• **Work instruction**:
Exactly how many lines in this material contain the string "text"? Reply with the number alone.

• **Input records**:
>>
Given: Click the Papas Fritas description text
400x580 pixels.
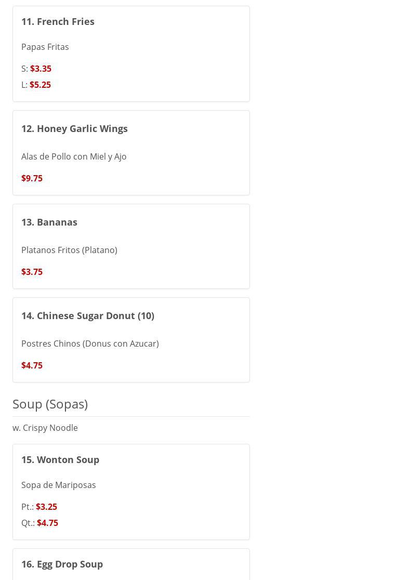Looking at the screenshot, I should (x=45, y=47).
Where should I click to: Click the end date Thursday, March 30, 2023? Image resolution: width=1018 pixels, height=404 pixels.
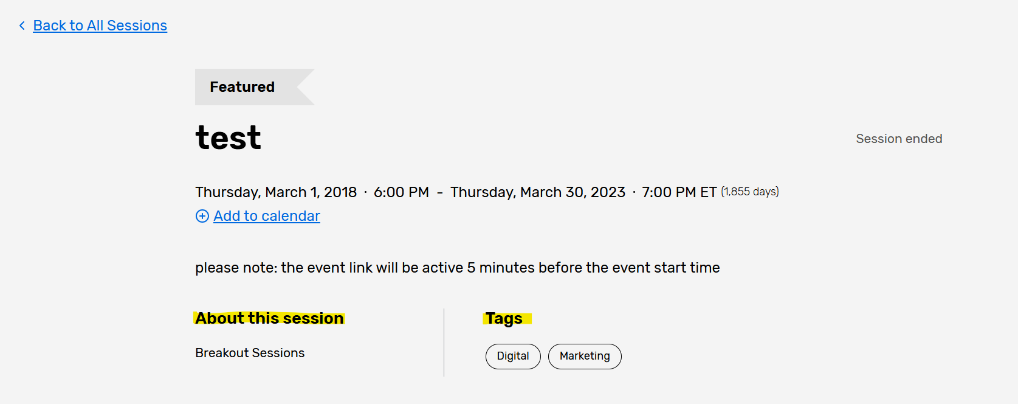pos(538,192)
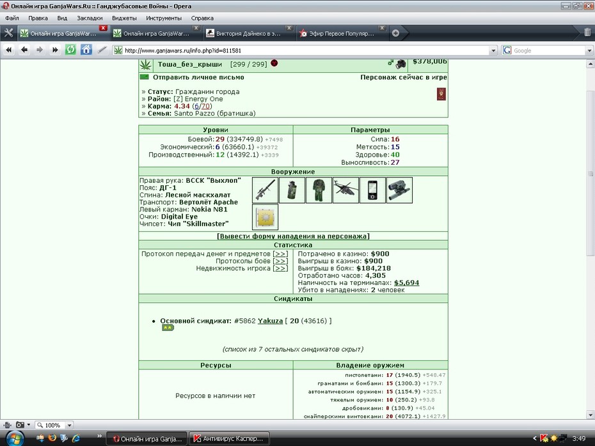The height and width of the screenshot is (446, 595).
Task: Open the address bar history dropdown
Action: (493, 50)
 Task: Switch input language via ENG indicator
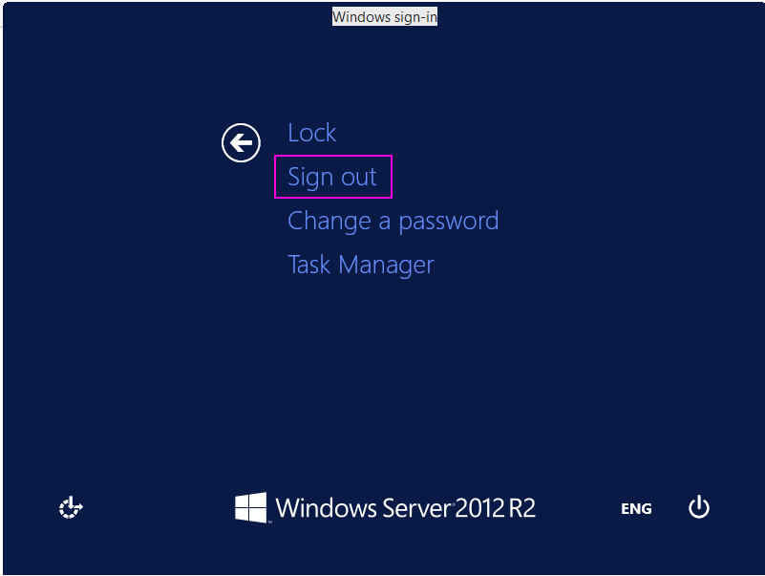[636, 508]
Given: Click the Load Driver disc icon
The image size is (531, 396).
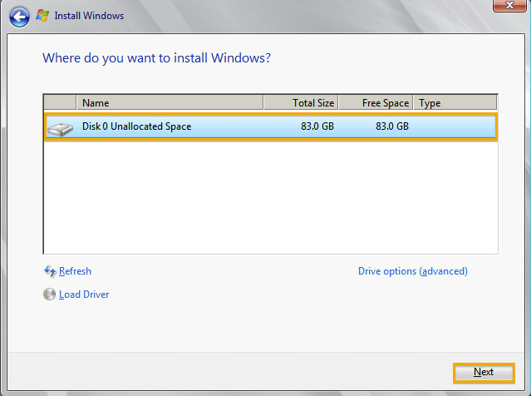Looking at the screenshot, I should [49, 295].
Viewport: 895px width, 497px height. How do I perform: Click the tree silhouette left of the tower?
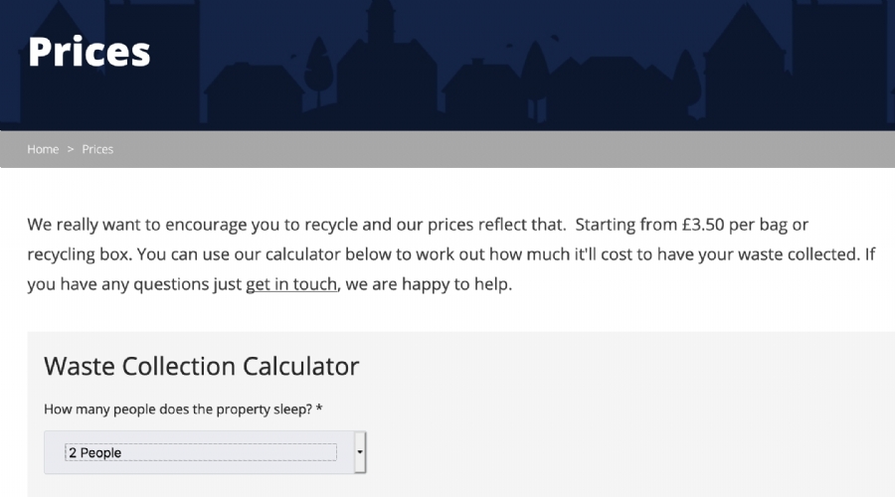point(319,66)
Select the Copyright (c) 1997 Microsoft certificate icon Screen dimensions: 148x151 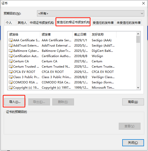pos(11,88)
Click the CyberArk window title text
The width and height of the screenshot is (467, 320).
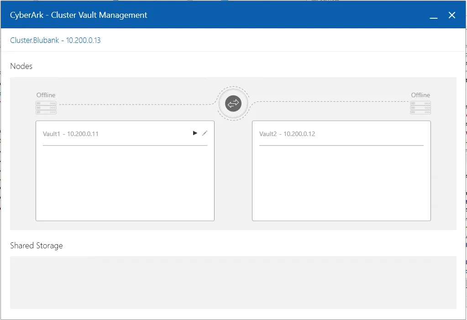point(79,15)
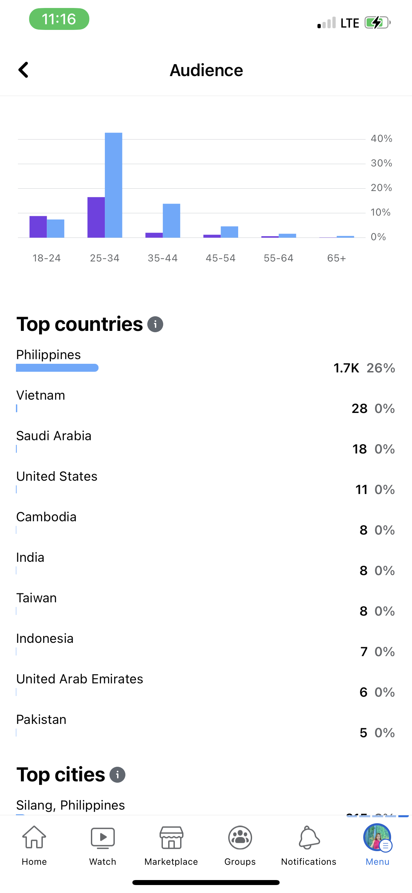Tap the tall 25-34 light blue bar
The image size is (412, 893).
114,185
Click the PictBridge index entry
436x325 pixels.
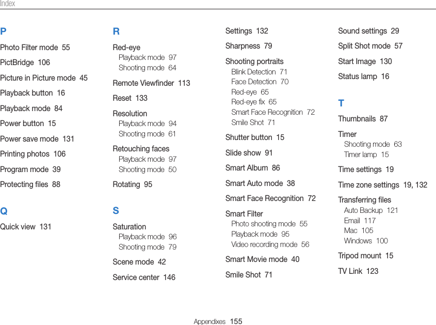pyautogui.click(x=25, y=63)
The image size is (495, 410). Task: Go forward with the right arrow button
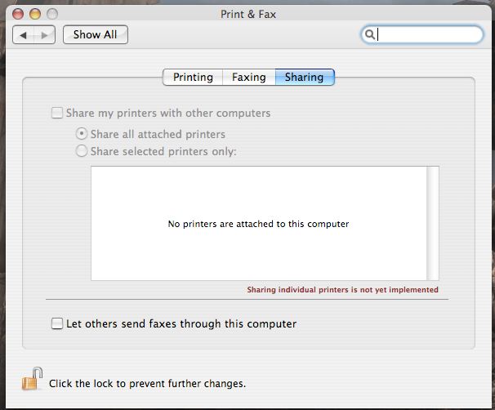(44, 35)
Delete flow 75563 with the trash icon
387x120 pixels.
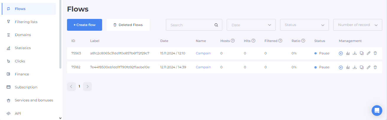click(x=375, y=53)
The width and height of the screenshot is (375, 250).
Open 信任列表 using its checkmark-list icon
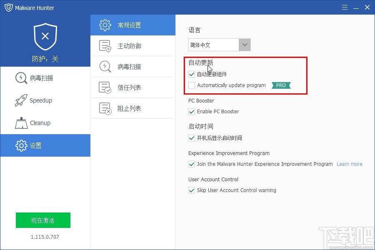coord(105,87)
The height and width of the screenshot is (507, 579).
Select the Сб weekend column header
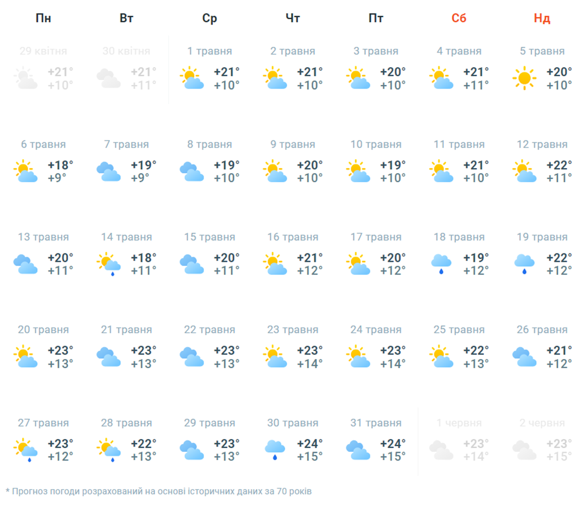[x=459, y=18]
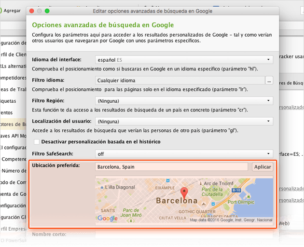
<<
• **Response box**:
2